**ЗАДАНИЯ:**
[1] Переведите на английский язык предложение из отрывка о Ницше: «Песня, как упражнение в ритме жизни: вот путь будущего; мы должны научиться пропеть нашу жизнь».
[2] Пожалуйста, перепечатайте дословно часть отрывка о Ницше: начните с места, где стоят слова «Песня — символ: образ», и закончите после слов «вечной стихии души.».

**ОТРЫВОК:**
::::::

Предпосылки к теории символизма 29 страница



И по-новому воскресают перед нами романтики: Иоиль верно указывает на то, что Ницше родился на родине романтизма, он увлекается Новалисом, в «Гиперионе» Гельдерлина он видит прообразы сверхчеловека, его пфортский учитель Коберштейн — историк романтизма, его друг Роде открывает следы романтизма в Древней Греции. После Ницше лучше понимаем мы Тика, когда этот последний говорит: «все — игра» и далее: убегая в глубь истории, мы встречаем философа музыки Гераклита, орфиков и пифагорейцев. «Я чту огонь», — перекликается с Гераклитом Фр. Шлегель. «Будем писать подобно трубадурам», — восклицает Ницше. «Будем вакхантами», — возглашает Новалис.

И вот из музыкального пафоса души рождается заря новой мудрости, вовсе минуя теорию знания: мысль начинает играть и петь: вспыхивает афоризм.

Всю жизнь Ницше писал о Дионисе, но по-разному призывает он к музыке; сначала он зовет к Вагнеру: Вагнер выводит из искусства жизнь будущего; раздельные формы искусств для него — тот Египет, из которого он — Моисей — выводит избранников; но Вагнер не приводит в землю обетованную: бросает в пустыне эстетического эклектизма.

Тогда Ницше бросает Вагнера. Зовет к музыке, минуя искусство: приглашает пропеть свою жизнь: тут он — Ной — построивший ковчег-песню в тот миг, когда ветхому нашему сознанию грозит потоп музыки: нельзя безнаказанно убегать от воды живой: сам Ницше погиб в потопе: музыка затопила его сознание. Но мы уже знаем, в чем Ковчег, построенный Ницше. Песня, как упражнение в ритме жизни: вот путь будущего; мы должны научиться пропеть нашу жизнь.

Песня — символ: образ здесь выброшен ритмом; символ — всегда реален, потому что символ всегда музыкален; а музыка — жизненная стихия творчества. Из песни развились и поэзия, и музыка как формы искусства; следовательно, песня — происхождение всякого позднейшего усложнения образов и ритмов. В ее истории — история происхождения образов: она — музыкальная их связь: в основе религии она — как молитва; в основе поэзии она — как лирика; она в основе музыки как исходная точка чистого ритма. Слово здесь вызывает образ, слово само становится образом: слово здесь ищет плоти, чтобы стать ею; слово здесь — созидает плоть гармонической жизни: слово — здесь ритм, так что образ выброшен из вечной стихии души.

::::::

**ЗАПИСАННЫЕ ДАННЫЕ:**
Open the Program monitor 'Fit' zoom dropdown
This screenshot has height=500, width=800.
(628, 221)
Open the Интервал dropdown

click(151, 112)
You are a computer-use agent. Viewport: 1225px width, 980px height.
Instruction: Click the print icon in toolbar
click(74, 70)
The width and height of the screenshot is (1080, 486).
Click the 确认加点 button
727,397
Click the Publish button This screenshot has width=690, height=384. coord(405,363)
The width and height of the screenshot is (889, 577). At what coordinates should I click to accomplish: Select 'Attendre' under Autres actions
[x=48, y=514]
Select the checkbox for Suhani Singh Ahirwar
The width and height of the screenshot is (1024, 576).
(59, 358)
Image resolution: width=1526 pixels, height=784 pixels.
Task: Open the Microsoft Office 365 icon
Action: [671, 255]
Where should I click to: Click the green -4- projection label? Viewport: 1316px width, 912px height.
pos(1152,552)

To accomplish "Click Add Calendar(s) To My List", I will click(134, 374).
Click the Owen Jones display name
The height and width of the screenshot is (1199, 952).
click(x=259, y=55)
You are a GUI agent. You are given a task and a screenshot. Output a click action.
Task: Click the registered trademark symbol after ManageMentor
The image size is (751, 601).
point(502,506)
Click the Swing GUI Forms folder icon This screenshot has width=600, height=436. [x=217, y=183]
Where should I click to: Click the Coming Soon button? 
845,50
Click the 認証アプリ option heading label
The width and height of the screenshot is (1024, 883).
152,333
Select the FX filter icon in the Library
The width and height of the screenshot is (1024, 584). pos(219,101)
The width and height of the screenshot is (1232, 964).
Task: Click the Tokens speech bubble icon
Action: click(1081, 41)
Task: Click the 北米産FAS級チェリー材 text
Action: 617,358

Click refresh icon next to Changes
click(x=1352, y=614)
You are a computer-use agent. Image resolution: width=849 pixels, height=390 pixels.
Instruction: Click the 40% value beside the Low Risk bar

::::::

**ОТВЕТЫ К ЗАДАНИЯМ:**
[1] Song as an exercise in the rhythm of life: that is the path of the future; we must learn to sing out our life.

[2]
Песня — символ: образ здесь выброшен ритмом; символ — всегда реален, потому что символ всегда музыкален; а музыка — жизненная стихия творчества. Из песни развились и поэзия, и музыка как формы искусства; следовательно, песня — происхождение всякого позднейшего усложнения образов и ритмов. В ее истории — история происхождения образов: она — музыкальная их связь: в основе религии она — как молитва; в основе поэзии она — как лирика; она в основе музыки как исходная точка чистого ритма. Слово здесь вызывает образ, слово само становится образом: слово здесь ищет плоти, чтобы стать ею; слово здесь — созидает плоть гармонической жизни: слово — здесь ритм, так что образ выброшен из вечной стихии души.